Rabbitohs chief executive Shane Richardson hits the nail on the head.

“People talk about Sam Burgess becoming the greatest English forward to ever come to Australia,” he says.

“To me, that’s a slight on Sam Burgess. The reality is that Sam Burgess could be one of the greatest forwards to have ever played the game.”

The programme gives a unique insight into the lads’ lives and their closeness, with Sam ritually cooking spag-bol for the family on the eve of a match.

Sam teases mother Julie as she appears on the television in his apartment.

‘Will you get emotional tomorrow, mum?’ asks Sam as the boys look ahead to playing together for the first time.

Sam comes across remarkably grounded despite his awesome talent and superstar status in Sydney.

There is the raw emotion of how Sam cared for his father Mark as he battled motor neurone disease.

After Julie and Mark split up, Sam lived with his dad.

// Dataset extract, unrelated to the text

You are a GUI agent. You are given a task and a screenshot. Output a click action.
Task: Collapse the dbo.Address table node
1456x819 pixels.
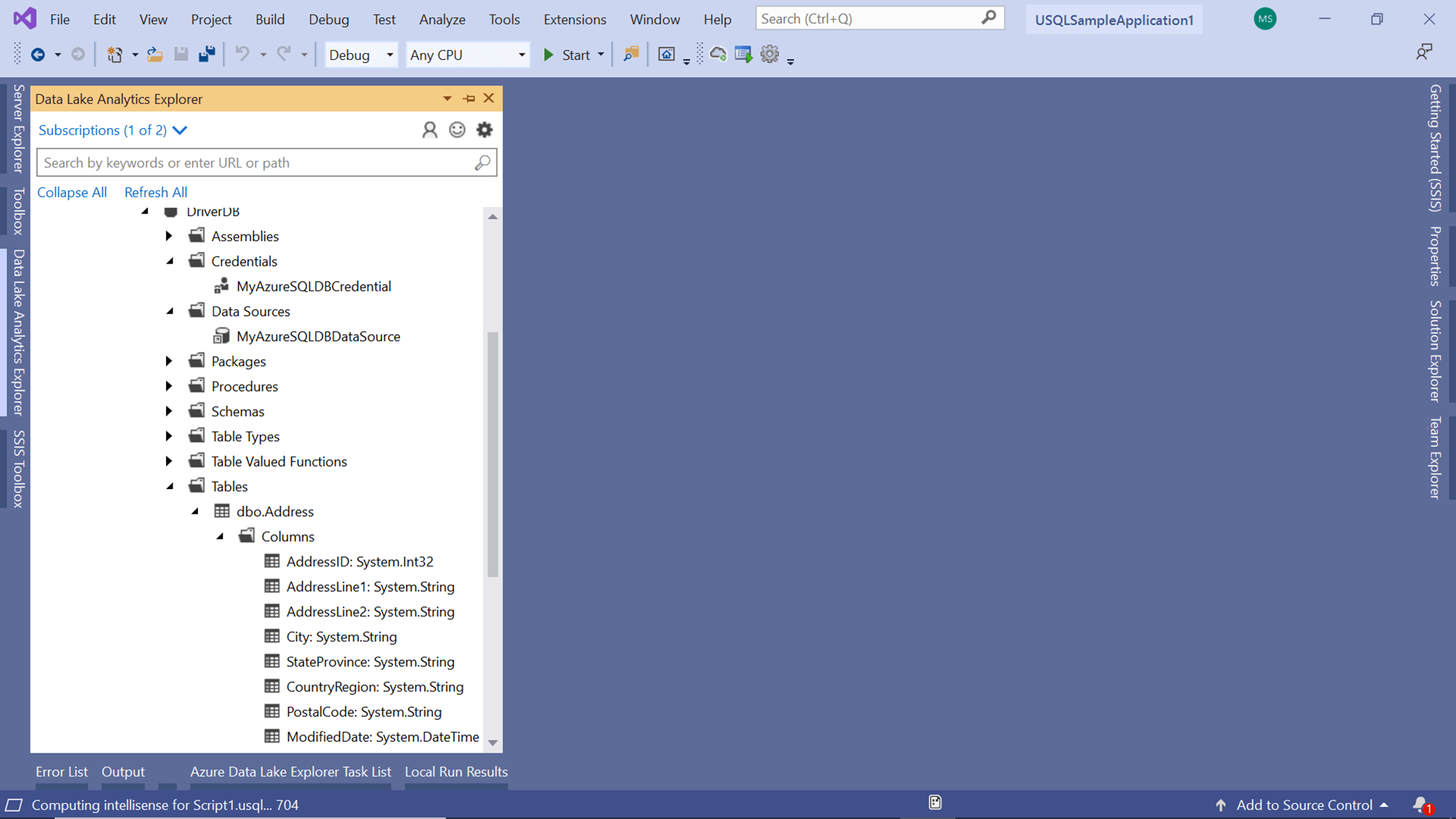pyautogui.click(x=195, y=511)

Shortly afterwards he fell ill and died in 2007.

“It was horrible to find out your dad was going to die,” remembered Sam, who would carry his father to bed every night – all 21 steps.

Against this tragedy, Sam was emerging as the best young player in Super League, making his Bulls debut against Leeds at Headingley in 2006.

The programme shows the boys swimming in the sea as part of their pre-match routine in Sydney.

In their historic outing against Mick Potters’ Wests Tigers, all four brothers were involved in a tackle which proved the last play of the game.

“I don’t suppose you could have written the script any better,” said Luke.

George, who should line up for England alongside Tom today, said earlier this week: “They finished that as the happy ending of the story – but you never know, there might be more to come.”

There should indeed be more to come. Much more.